• [WHAT THE EXERCISE ASKS]: Each line below with the word "Expand" needs to be copied.

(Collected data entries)
>>>

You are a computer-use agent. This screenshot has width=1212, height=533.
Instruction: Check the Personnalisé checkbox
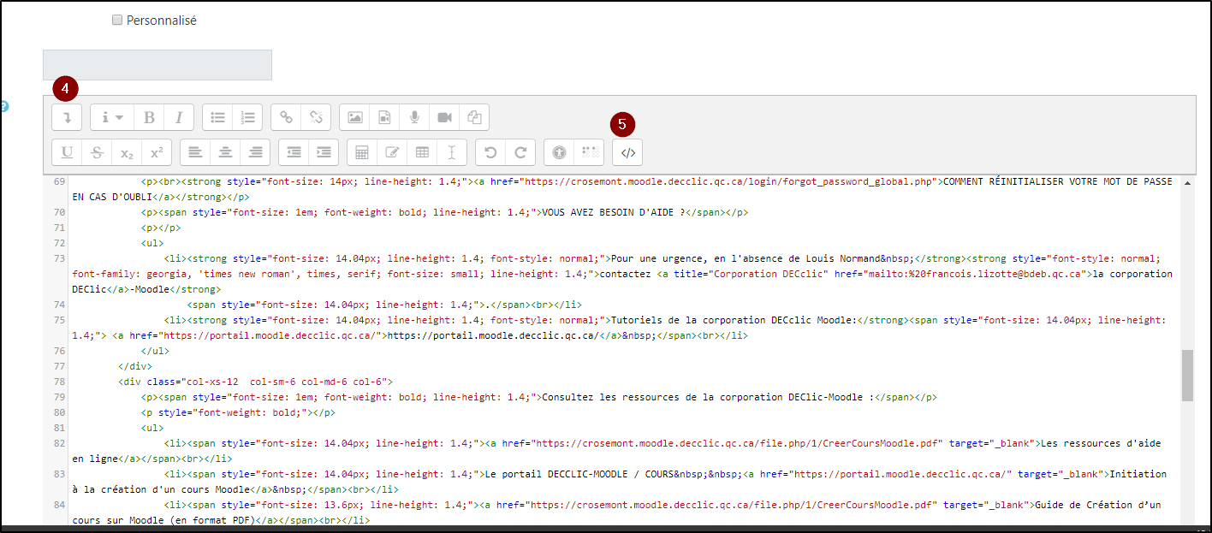pos(117,21)
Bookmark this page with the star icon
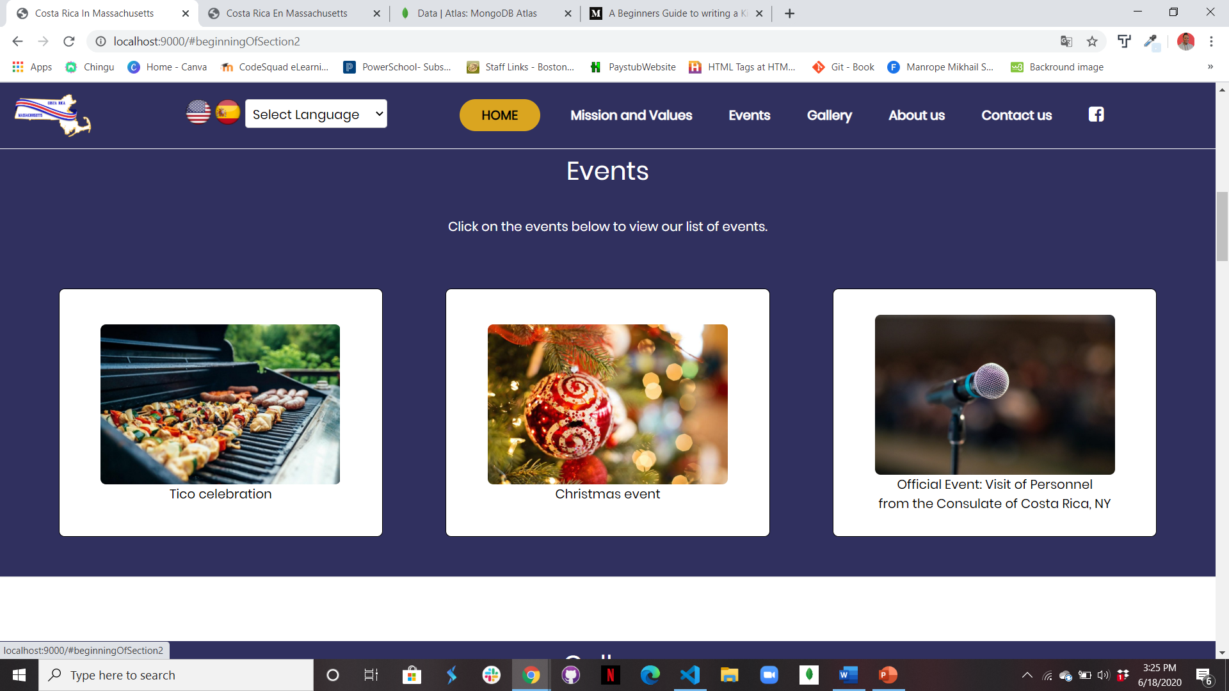This screenshot has height=691, width=1229. [1092, 42]
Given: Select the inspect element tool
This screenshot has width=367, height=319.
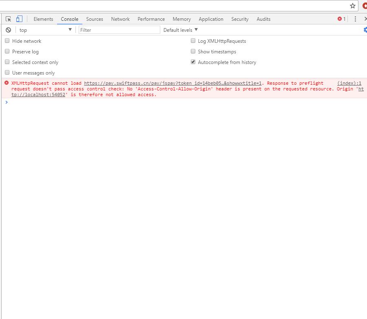Looking at the screenshot, I should click(9, 19).
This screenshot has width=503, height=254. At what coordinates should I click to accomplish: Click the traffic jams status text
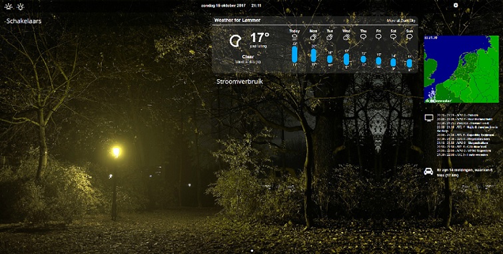464,173
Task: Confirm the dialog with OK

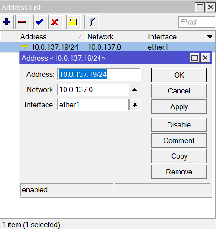Action: coord(179,75)

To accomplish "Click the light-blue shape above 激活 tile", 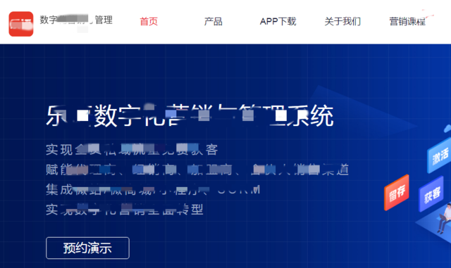I will (x=447, y=129).
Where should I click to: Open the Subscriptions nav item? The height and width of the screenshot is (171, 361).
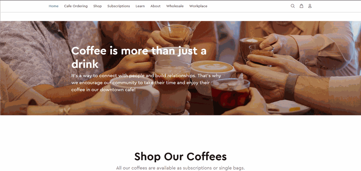click(118, 6)
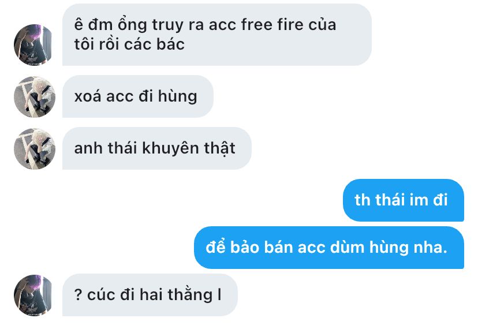Image resolution: width=478 pixels, height=333 pixels.
Task: Click the word "khuyên" in the third message
Action: (170, 149)
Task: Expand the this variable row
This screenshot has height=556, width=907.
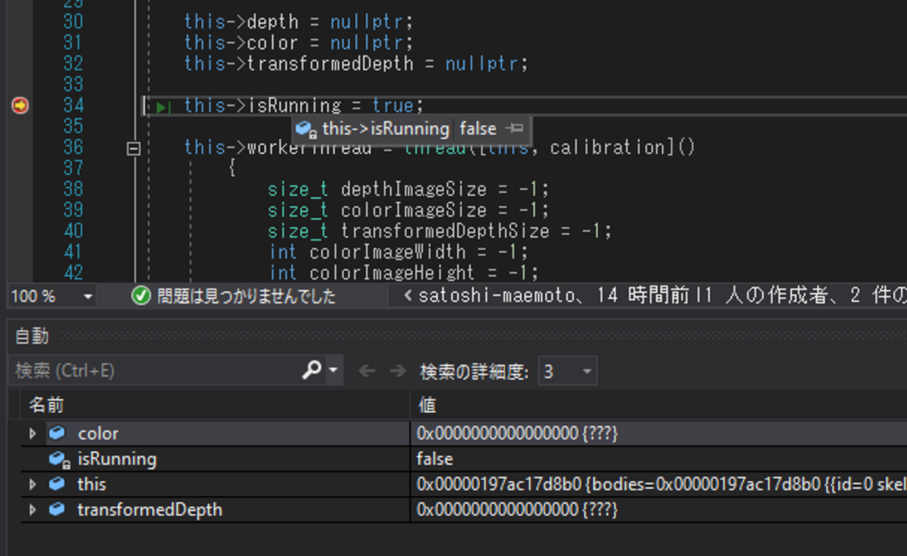Action: pyautogui.click(x=32, y=485)
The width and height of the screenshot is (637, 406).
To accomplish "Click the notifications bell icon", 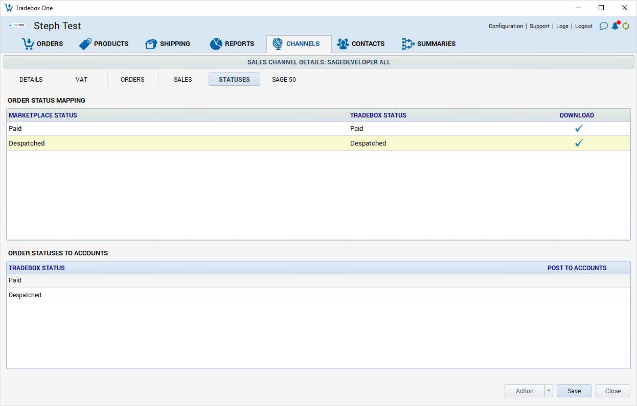I will coord(615,26).
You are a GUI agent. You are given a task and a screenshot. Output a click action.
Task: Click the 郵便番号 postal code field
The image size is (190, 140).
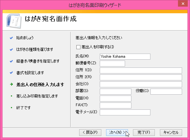(x=112, y=63)
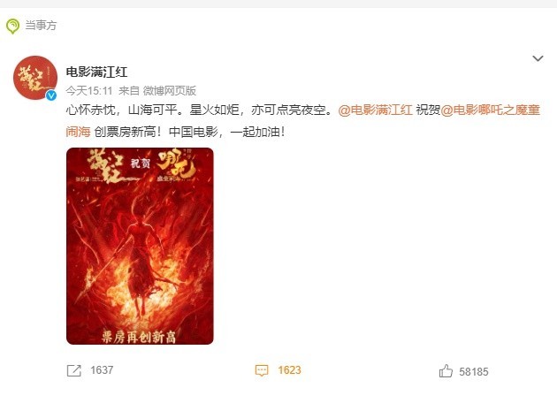Click the 今天15:11 timestamp
Image resolution: width=557 pixels, height=403 pixels.
click(89, 91)
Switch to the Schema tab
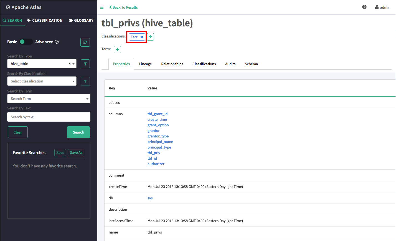 point(251,64)
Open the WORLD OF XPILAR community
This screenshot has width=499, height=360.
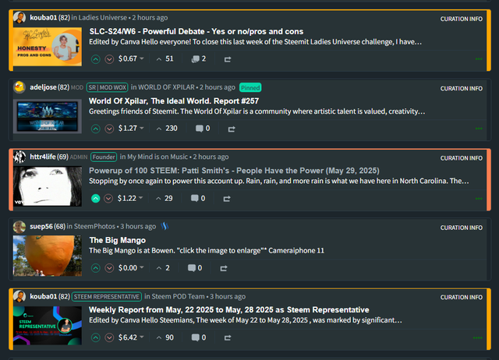tap(166, 87)
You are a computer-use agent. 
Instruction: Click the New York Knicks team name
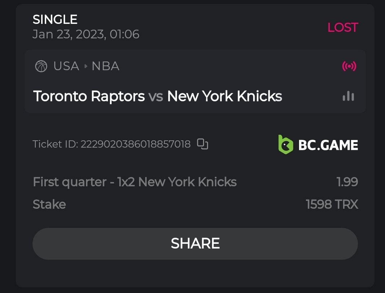[x=225, y=96]
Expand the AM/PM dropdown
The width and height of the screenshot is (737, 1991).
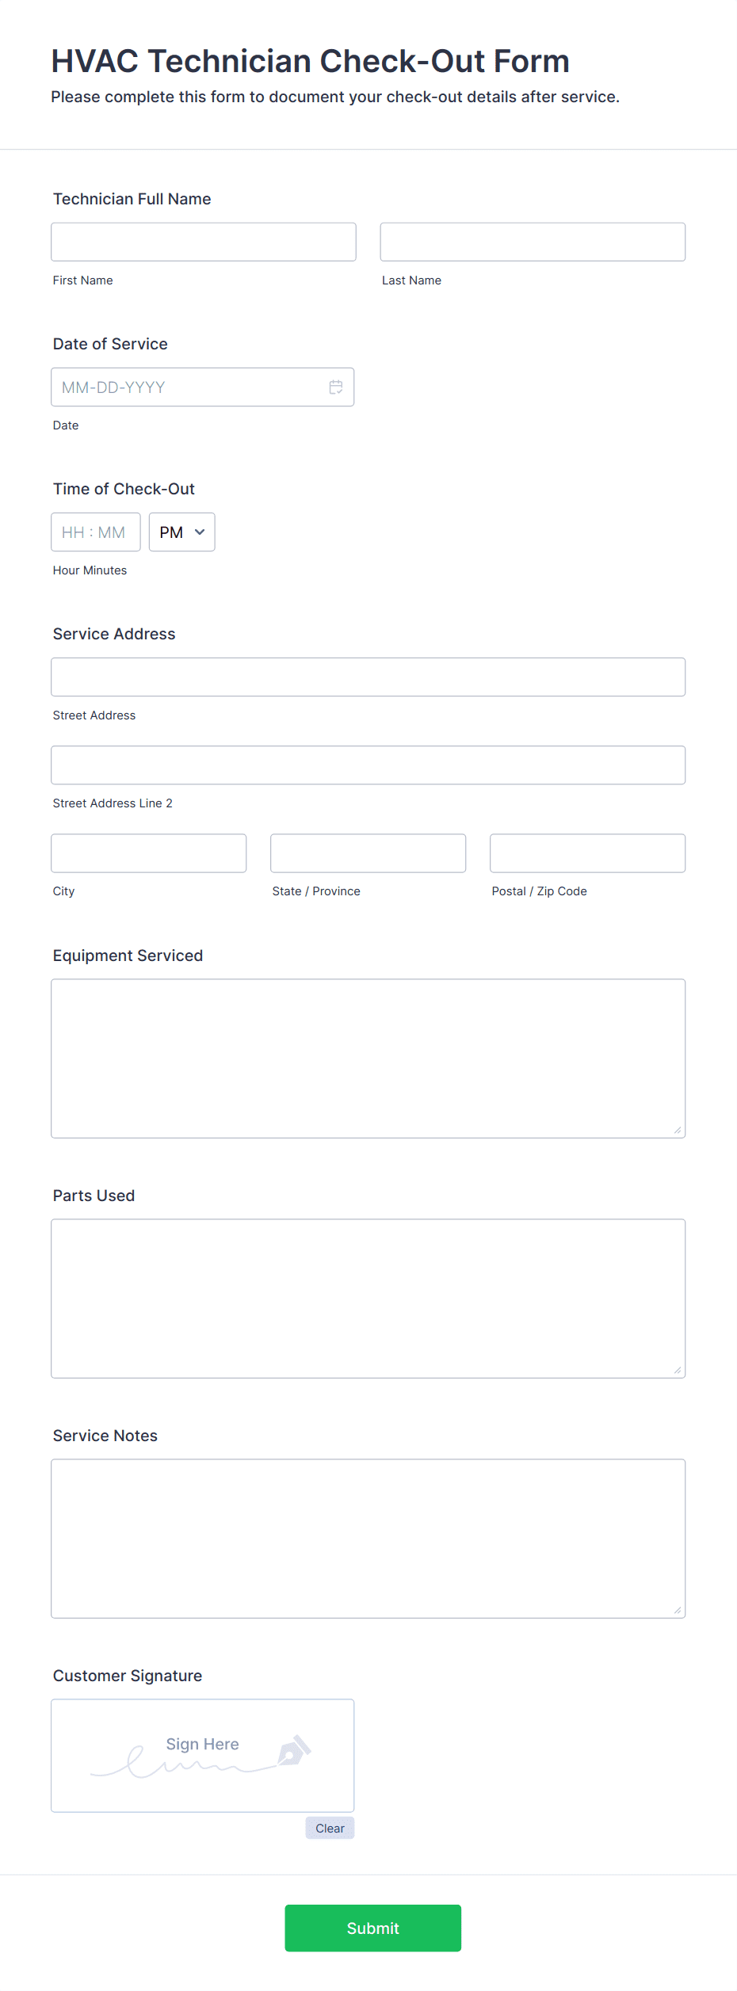coord(181,532)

<<<

• [SOLUTION TO THIS EXERCISE]:
Task: Expand the this variable row
Expand the AM/PM dropdown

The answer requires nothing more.